§ Problem statement
Report every line of the data where the string "bottom" appears.

§ Extracted data
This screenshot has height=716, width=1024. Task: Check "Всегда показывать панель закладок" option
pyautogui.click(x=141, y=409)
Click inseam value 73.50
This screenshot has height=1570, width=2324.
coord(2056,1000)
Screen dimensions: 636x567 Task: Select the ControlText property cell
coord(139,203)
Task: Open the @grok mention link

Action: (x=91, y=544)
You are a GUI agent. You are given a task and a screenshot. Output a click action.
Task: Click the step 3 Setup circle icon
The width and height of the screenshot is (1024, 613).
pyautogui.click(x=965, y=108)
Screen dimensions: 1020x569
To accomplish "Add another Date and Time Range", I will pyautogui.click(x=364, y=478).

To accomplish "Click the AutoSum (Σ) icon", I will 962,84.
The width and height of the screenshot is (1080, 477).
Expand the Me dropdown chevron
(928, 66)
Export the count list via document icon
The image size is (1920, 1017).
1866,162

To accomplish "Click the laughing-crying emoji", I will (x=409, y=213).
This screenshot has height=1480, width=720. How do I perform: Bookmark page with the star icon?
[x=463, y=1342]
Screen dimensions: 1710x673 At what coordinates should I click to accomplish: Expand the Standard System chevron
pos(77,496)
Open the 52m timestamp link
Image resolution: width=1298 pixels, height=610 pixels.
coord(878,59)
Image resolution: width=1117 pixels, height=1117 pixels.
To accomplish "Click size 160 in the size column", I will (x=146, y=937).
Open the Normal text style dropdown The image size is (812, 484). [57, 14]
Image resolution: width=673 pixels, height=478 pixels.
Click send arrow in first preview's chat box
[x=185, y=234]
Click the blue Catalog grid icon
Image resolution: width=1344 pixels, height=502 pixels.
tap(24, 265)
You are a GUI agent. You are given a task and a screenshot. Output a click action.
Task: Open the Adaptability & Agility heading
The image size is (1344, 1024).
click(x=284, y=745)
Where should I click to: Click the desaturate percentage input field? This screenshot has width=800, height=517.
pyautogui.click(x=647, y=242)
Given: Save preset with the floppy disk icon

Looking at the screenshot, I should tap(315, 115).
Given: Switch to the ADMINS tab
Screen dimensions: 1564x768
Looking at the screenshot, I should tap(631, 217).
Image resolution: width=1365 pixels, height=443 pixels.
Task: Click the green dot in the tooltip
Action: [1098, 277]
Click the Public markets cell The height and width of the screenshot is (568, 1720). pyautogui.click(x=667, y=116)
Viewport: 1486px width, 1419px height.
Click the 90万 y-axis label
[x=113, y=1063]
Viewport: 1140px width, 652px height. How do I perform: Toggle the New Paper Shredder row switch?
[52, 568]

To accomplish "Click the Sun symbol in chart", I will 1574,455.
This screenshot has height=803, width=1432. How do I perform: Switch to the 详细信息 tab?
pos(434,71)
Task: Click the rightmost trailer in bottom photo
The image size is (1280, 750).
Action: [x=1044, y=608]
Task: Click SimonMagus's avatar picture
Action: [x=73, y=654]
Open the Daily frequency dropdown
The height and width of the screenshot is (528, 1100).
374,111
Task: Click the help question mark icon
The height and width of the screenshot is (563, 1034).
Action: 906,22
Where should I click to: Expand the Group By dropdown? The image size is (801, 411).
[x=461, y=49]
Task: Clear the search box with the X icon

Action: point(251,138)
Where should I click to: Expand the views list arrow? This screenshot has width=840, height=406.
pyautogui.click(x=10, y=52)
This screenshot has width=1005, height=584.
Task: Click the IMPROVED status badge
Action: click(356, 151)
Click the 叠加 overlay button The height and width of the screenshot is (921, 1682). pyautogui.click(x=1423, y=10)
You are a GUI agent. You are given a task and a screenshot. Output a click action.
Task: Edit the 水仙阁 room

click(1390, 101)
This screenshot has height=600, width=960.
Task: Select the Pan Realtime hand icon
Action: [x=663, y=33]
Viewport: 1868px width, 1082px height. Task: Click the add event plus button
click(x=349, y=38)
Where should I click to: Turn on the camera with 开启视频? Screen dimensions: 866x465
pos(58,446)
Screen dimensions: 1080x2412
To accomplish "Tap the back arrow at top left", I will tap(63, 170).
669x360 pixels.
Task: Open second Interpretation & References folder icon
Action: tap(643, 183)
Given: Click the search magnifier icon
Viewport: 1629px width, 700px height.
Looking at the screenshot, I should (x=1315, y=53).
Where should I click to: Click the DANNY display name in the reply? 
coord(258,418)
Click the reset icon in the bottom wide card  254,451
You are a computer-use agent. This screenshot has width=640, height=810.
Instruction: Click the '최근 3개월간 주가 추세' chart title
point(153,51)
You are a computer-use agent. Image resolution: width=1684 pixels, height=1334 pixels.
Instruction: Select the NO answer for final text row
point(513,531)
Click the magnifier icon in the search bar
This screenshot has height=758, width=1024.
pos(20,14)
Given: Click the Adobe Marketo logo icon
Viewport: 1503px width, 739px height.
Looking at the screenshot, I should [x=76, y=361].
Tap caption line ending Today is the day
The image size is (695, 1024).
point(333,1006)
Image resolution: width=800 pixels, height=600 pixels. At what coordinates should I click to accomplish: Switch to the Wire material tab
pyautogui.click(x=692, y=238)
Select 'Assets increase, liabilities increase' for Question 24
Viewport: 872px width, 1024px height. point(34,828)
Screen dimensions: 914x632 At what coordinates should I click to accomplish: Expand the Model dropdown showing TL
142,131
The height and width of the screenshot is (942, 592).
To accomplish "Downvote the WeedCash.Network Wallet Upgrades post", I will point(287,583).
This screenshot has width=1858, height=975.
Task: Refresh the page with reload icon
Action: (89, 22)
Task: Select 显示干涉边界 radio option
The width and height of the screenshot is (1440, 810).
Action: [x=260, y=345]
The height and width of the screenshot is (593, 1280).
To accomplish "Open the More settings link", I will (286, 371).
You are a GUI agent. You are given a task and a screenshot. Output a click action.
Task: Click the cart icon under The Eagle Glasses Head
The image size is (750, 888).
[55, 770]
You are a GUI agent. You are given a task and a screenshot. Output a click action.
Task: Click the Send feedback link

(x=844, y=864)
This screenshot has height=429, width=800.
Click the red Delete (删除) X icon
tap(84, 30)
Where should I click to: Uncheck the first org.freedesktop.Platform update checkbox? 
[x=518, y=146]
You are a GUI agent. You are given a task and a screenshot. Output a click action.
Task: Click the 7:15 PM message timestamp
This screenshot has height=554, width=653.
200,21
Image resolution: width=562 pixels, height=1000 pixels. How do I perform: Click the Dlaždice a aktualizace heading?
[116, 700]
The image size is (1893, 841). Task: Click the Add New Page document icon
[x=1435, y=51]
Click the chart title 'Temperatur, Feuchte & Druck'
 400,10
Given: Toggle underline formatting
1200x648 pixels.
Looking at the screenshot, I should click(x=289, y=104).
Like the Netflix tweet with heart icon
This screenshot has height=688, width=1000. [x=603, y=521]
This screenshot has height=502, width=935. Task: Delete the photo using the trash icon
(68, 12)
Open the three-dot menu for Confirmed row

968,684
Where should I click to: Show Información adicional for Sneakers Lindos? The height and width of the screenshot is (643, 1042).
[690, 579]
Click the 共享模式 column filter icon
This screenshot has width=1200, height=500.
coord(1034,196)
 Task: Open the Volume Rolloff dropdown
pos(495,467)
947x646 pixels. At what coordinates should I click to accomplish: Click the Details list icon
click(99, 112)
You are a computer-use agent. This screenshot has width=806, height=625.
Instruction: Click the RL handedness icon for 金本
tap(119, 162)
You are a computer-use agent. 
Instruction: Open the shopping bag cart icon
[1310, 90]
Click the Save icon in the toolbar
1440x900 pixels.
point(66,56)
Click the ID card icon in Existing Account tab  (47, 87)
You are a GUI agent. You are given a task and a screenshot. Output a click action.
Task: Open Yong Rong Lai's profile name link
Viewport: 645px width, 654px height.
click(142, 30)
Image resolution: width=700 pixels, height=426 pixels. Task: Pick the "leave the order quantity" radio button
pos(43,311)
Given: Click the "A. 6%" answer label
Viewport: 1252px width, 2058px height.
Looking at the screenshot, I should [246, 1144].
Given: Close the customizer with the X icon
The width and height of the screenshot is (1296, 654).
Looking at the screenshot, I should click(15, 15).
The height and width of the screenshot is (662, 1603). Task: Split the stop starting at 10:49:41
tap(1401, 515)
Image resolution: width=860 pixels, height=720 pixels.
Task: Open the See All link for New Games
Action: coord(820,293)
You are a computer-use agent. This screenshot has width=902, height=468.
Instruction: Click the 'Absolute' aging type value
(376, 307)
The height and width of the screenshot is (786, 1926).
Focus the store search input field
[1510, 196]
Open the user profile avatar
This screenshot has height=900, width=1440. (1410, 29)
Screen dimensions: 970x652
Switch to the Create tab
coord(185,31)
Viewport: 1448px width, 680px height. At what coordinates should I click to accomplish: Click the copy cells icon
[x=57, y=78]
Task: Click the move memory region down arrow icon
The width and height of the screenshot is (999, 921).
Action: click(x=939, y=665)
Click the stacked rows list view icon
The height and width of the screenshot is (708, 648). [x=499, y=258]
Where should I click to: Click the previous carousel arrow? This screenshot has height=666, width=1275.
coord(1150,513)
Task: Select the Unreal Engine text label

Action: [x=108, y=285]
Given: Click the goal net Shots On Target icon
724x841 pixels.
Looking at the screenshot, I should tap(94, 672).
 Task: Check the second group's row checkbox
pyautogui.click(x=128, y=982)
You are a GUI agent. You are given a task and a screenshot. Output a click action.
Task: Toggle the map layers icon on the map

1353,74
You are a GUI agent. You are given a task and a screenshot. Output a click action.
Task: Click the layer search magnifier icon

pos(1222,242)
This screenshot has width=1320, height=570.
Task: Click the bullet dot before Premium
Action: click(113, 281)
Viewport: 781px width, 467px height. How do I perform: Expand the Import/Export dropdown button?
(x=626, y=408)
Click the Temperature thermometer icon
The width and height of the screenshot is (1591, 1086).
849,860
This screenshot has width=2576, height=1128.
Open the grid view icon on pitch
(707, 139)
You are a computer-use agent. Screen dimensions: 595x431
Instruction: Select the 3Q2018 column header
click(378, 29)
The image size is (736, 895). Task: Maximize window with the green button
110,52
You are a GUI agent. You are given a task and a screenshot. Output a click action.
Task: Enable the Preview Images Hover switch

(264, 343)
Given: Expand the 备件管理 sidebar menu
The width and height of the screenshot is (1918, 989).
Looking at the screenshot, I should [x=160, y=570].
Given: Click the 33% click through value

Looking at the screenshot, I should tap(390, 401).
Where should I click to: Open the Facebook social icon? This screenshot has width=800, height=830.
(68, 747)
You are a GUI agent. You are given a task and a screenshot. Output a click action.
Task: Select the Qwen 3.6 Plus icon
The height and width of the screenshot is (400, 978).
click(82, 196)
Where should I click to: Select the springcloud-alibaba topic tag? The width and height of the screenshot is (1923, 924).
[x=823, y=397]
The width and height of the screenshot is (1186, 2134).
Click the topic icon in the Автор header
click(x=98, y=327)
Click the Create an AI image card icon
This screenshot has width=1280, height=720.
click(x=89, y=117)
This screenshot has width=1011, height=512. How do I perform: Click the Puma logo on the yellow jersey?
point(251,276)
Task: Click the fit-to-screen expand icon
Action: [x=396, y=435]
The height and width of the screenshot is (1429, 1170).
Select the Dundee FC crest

§ Worked solution
Task: Click the rightmost trailer in bottom photo
Click the reset icon in the bottom wide card  254,451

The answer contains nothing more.